Cubic bipolar fuzzy Dombi averaging aggregation operators with application to multi-criteria decision-making

Abstract

A cubic bipolar fuzzy set (CBFS) is a new approach in computational intelligence and decision-making under uncertainty. This model is the generalization of bipolar fuzzy sets to deal with two-sided contrasting features which can describe the information with a bipolar fuzzy number and an interval-valued bipolar fuzzy number simultaneously. In this paper, the Dombi’s operations are analyzed for information aggregation of cubic bipolar fuzzy numbers (CBFNs). The Dombi’s operations carry the advantage of more pliability and reliability due to the existence of their operational parameters. Owing to the pliable nature of Dombi’s operators, this research work introduces new aggregation operators named as cubic bipolar fuzzy Dombi weighted averaging (CBFDWA) operator and cubic bipolar fuzzy Dombi ordered weighted averaging (CBFDOWA) operator with ℙ -order and ℝ -order, respectively. Additionally, this paper presents some significant characteristics of suggested operators including, idempotency, boundedness and monotonicity.
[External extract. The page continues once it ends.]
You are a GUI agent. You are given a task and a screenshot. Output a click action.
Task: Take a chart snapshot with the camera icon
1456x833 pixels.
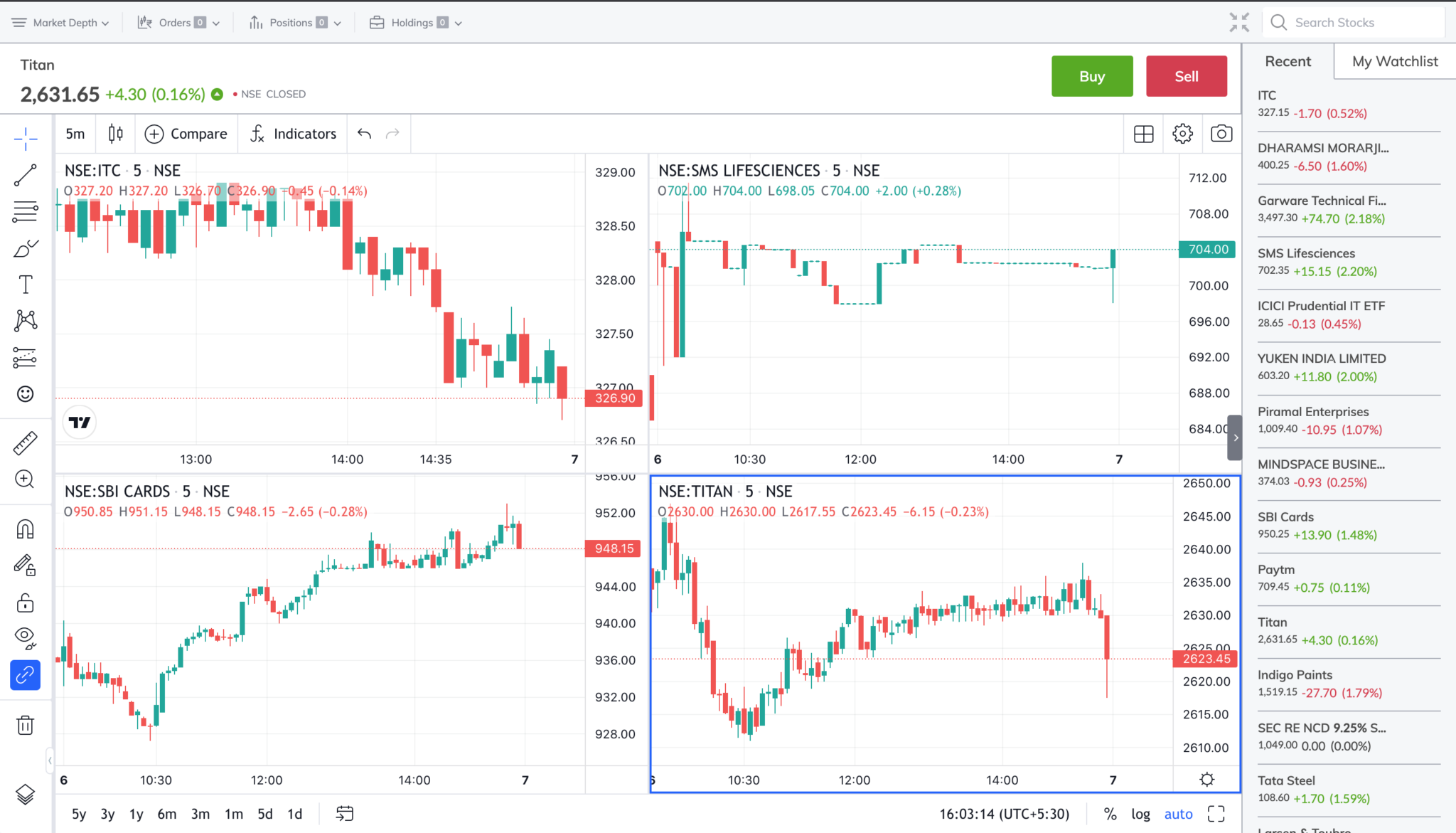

Moreover, a robust multi-criteria decision making (MCDM) technique is developed by using ℙ -CBFDWA and ℝ -CBFDWA operators. Based on the suggested operators a practical application is demonstrated towards MCDM under uncertainty. The comparison analysis of suggested Dombi’s operators with existing operators is also given to discuss the rationality, efficiency and applicability of these operators.